Nerve damage is often associated with diabetes and can cause flat feet, as neuropathy (loss of feeling) can reduce awareness of the changes in the feet. Charcot foot is a diabetes-related condition that can lead to flat feet. People with diabetes are at risk for severe collapse in the arch, which can include bone breakage and disintegration that can lead to deformation of the foot.
- Down syndrome
People with Down syndrome have a higher risk of foot deformity issues, including having flat and wider feet and developing hallux valgus (a big toe bunion) that can progress into deformities in the remaining toes.
- High blood pressure
Hypertension can lead to posterior tibial tendon dysfunction, a risk factor for flat feet. Plaque buildup in blood vessels associated with high blood pressure can decrease circulation in the feet and legs and increase the risk of peripheral artery disease (PAD). Reduced blood supply to the feet weakens the muscles and ligaments supporting the arches.
Children may have flexible flat feet that improve as their tendons strengthen and develop the arch. Wear and tear on the feet can happen gradually over the years, resulting in rigid flat feet associated with natural wear and tear.
Excess weight increases pressure on the feet and tendons, which can cause the arch to collapse. Obesity is a common consequence of hormonal imbalance, such as HGH deficiency. HGH deficiency also can lead to reduced bone density, low energy levels, and fatigue. Learn about treatment options and how to buy Sermorelin online quickly and legally.

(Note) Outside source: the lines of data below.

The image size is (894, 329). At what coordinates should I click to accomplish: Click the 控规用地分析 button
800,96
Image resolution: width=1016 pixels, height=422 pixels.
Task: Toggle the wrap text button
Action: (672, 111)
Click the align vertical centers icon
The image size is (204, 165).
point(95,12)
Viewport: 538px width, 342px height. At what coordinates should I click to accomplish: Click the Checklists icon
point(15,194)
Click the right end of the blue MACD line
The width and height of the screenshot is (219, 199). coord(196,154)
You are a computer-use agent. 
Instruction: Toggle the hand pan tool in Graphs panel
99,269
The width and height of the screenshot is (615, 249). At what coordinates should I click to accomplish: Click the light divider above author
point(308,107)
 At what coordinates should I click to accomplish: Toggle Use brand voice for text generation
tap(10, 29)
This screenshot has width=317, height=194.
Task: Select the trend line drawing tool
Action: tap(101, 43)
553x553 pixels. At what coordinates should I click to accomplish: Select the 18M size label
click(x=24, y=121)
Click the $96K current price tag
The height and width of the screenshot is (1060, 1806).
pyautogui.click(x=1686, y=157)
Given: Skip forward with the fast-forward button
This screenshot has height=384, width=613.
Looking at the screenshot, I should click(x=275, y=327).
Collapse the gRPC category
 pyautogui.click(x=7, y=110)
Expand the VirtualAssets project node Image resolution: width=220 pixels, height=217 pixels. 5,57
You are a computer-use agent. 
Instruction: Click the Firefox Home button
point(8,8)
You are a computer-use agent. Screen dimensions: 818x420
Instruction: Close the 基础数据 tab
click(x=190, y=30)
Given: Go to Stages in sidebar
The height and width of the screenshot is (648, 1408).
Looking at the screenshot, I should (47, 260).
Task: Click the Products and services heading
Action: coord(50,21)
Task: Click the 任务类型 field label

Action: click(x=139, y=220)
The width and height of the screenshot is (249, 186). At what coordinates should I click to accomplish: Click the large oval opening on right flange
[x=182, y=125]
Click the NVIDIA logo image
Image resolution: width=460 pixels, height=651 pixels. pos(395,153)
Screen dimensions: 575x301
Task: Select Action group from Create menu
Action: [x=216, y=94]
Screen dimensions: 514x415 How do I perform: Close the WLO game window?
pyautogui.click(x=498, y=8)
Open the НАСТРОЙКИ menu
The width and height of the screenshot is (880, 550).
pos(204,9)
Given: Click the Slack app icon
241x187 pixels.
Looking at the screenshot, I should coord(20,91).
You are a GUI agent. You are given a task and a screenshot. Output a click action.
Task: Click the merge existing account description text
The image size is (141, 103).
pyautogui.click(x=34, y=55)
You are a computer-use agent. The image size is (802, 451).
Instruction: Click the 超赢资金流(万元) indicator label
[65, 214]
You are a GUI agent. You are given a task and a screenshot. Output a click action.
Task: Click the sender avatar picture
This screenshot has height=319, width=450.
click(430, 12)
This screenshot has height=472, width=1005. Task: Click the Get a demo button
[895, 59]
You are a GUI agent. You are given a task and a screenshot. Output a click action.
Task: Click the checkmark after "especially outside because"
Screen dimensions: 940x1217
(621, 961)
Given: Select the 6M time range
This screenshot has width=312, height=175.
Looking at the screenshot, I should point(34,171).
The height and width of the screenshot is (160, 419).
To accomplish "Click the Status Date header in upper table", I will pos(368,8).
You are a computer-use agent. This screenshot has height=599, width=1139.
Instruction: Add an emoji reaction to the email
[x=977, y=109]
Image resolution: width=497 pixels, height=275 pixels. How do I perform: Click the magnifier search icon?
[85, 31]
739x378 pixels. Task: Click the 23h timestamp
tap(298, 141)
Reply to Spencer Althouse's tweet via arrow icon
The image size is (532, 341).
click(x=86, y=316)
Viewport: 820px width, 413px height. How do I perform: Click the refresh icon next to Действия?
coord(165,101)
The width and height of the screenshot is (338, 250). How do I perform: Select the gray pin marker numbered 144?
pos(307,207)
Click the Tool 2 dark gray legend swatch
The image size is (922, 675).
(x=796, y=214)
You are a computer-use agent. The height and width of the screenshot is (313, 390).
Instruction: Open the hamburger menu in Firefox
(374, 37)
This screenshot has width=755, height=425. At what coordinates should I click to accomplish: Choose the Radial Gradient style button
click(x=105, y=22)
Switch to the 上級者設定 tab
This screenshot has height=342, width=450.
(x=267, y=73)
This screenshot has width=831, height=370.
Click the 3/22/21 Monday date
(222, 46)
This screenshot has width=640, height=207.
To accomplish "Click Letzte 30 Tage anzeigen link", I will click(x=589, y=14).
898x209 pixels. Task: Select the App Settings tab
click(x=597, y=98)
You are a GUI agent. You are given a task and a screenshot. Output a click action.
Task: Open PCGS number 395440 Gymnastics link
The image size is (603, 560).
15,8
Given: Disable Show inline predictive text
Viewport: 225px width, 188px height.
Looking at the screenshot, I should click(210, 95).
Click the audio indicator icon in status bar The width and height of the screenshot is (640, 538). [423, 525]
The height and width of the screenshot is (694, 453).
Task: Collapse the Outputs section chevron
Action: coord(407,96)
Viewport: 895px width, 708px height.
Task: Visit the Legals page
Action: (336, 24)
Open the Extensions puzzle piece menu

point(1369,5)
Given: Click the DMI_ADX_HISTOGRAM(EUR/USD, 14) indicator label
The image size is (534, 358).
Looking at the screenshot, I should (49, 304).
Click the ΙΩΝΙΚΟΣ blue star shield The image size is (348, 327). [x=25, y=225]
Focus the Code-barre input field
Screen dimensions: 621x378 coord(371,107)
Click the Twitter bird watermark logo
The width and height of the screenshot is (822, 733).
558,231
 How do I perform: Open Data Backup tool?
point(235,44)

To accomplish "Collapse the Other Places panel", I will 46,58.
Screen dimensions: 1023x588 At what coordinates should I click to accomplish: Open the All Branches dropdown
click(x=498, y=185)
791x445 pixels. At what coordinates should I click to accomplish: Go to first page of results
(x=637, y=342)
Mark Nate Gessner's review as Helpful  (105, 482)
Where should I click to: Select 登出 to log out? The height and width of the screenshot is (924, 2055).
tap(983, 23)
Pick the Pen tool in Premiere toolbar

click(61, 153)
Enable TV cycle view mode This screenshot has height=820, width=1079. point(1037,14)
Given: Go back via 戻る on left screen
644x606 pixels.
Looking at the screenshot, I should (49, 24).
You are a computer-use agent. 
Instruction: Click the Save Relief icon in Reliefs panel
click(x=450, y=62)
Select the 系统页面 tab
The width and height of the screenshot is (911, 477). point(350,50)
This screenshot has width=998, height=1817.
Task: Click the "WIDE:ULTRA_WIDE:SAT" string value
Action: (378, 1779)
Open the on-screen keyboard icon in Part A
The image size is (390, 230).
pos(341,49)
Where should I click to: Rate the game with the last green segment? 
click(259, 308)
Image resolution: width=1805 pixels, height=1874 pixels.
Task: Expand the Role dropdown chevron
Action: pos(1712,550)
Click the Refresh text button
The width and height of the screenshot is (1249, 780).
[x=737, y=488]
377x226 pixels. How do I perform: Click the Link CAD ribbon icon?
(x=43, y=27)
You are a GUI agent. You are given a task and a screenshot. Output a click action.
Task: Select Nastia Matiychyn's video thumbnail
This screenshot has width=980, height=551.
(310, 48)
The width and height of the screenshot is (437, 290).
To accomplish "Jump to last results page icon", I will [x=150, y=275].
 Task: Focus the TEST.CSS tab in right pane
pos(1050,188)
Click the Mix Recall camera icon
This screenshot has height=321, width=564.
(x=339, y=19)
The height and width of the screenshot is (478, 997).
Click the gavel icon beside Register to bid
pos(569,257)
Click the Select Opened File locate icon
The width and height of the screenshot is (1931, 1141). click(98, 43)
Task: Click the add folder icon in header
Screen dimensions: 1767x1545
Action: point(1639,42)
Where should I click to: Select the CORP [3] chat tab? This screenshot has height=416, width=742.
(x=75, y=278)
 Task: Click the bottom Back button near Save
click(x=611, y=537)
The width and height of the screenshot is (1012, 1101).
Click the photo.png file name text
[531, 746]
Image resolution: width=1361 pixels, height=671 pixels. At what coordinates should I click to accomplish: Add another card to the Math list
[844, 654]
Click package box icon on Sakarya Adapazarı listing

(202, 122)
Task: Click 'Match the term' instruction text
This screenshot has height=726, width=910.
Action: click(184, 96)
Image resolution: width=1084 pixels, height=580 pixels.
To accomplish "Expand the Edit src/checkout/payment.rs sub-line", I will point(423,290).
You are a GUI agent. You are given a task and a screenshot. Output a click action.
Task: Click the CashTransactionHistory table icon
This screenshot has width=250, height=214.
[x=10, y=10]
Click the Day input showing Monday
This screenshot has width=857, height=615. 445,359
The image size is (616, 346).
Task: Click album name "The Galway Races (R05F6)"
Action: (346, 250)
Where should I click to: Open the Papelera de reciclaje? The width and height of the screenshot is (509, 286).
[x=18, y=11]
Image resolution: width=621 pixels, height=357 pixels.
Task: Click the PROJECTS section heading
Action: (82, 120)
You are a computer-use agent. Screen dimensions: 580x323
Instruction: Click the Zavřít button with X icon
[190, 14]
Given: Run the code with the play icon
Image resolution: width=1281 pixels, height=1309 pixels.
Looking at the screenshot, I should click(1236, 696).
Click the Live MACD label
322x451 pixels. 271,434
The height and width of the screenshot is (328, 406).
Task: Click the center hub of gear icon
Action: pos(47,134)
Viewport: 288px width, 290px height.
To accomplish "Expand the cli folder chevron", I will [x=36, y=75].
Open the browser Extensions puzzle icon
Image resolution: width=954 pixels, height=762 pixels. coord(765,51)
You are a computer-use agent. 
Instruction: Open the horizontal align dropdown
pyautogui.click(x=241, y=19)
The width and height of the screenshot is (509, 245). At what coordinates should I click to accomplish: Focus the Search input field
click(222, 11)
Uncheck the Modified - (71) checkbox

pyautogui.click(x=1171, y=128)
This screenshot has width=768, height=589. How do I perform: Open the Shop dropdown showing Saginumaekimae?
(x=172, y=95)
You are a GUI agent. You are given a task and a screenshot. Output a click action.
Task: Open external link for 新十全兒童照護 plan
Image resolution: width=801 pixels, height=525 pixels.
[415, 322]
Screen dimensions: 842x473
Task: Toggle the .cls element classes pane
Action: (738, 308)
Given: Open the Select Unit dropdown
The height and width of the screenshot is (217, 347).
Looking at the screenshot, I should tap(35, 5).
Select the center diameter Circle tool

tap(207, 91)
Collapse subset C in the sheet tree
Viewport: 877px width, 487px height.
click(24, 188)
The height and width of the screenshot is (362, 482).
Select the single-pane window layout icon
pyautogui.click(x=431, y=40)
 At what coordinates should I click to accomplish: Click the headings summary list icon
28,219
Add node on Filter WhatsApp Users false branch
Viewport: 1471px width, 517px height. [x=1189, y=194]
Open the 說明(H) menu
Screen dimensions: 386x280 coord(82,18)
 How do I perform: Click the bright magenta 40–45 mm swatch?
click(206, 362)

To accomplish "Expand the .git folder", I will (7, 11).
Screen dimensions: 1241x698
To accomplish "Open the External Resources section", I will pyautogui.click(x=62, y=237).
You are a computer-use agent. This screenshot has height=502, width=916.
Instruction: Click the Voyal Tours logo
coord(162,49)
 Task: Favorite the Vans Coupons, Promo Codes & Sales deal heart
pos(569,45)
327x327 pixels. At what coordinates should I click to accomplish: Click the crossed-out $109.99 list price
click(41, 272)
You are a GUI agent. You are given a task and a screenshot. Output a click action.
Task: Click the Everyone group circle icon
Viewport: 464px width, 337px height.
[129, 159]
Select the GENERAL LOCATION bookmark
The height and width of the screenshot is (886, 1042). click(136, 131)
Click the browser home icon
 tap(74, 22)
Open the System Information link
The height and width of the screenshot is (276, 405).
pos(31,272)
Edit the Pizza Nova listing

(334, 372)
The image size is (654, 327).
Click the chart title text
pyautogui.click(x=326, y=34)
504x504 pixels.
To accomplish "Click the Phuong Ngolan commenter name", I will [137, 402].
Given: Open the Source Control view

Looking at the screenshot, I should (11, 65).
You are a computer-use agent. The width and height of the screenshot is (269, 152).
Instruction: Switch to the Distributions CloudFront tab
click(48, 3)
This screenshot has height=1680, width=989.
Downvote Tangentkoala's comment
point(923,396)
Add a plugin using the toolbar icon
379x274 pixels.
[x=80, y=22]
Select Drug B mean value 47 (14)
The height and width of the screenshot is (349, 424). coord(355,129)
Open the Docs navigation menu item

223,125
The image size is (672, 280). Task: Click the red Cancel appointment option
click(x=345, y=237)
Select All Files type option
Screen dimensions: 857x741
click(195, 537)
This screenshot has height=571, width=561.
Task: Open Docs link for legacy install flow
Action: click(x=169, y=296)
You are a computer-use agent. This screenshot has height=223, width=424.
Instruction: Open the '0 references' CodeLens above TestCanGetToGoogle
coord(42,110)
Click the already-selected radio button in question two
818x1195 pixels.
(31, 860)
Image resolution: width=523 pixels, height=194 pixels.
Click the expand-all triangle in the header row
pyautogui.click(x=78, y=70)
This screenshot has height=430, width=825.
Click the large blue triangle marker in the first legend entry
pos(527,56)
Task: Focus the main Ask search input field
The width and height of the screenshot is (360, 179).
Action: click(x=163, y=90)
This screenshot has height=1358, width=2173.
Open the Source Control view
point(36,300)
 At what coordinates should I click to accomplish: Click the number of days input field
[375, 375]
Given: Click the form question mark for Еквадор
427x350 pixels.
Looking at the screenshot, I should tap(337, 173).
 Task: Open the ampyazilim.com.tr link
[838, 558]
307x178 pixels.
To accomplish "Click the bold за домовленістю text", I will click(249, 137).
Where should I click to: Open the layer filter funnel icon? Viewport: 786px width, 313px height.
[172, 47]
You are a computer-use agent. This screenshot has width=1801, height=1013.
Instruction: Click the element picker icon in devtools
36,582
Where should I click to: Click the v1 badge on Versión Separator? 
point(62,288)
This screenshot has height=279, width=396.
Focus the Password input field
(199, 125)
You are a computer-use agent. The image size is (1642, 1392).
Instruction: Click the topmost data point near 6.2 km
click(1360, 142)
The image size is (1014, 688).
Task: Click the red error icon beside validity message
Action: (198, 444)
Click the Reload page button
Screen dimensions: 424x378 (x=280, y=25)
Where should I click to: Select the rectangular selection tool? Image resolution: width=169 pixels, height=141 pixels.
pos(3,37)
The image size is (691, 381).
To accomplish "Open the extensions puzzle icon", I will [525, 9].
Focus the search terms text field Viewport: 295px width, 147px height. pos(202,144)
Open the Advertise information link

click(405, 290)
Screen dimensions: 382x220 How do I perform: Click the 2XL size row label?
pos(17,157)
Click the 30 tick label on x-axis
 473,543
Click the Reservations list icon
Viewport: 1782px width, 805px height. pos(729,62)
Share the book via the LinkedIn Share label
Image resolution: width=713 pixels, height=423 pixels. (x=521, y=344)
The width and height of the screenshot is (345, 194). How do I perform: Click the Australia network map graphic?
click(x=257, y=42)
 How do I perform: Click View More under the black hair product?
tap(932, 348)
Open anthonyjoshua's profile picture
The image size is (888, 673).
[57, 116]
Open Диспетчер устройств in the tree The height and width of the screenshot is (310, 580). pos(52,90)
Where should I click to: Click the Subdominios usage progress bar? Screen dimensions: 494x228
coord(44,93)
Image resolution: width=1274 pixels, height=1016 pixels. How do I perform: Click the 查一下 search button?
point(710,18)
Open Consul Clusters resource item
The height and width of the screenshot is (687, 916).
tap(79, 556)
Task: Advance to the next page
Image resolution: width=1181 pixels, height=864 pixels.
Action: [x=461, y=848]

Changing hormone levels during pregnancy can soften connective tissue, such as ligaments and tendons. Along with increased weight, that can lead to flattened arches. Flat feet associated with pregnancy may resolve after birth or may remain permanently.
- Rheumatoid arthritis
Arthritis can attack and inflame the joints and cartilage in the foot, causing the arch to flatten.
When flat feet are hereditary, they cannot be prevented. Avoiding injury to the feet can help reduce the risk in other cases.
There are not many options you can do to prevent flat feet. But to minimize the chances of developing flat feet, you can take some precautions, including:
- Maintain a healthy weight
Carrying excess weight puts added pressure on the muscles, bones, and ligaments of the feet. Losing weight can help reduce that pressure.
- Orthopedic arch supporting shoe insert
Arch supports, especially those prescribed by a doctor, can help reduce flat feet symptoms. Custom-made orthotics provide the best stability.
- Avoid wearing high heels and tight shoes
Wearing shoes that provide the feet with excellent support can help reduce flat feet risk and foot pain.
- Stretching and strengthening exercises
Exercises that you can do at home include arch lifts, calf raises, golf ball rolls, and heel stretches. These exercises help strengthen and lengthen the tendons and muscles in the feet. Yoga and Pilates exercises can also help strengthen the muscles and tendons for added support.
- Eat a balanced diet
Proper dietary habits, such as lean protein, fresh fruit and vegetables, and whole grains, can help control weight, diabetes, and hypertension.
- Manage high blood pressure and diabetes
Because these conditions increase the risk of developing flat feet, keeping them under control can help reduce the risk.
Contacting a podiatrist or orthopedic foot and ankle specialist can help determine the cause of flat feet and provide the appropriate treatment. Along with orthotics, physical therapy may help in some instances.
If you have certain risk factors for flat feet, controlling health problems can reduce those concerns. Losing weight, wearing supportive shoes, and surgery when necessary to repair torn tendons or broken bones may offer some relief.
Flat feet can cause problems with balance in some individuals, increasing the risk of falls and fractures. Getting help sooner can reduce those risks. Over-the-counter pain medications can help reduce pain and inflammation.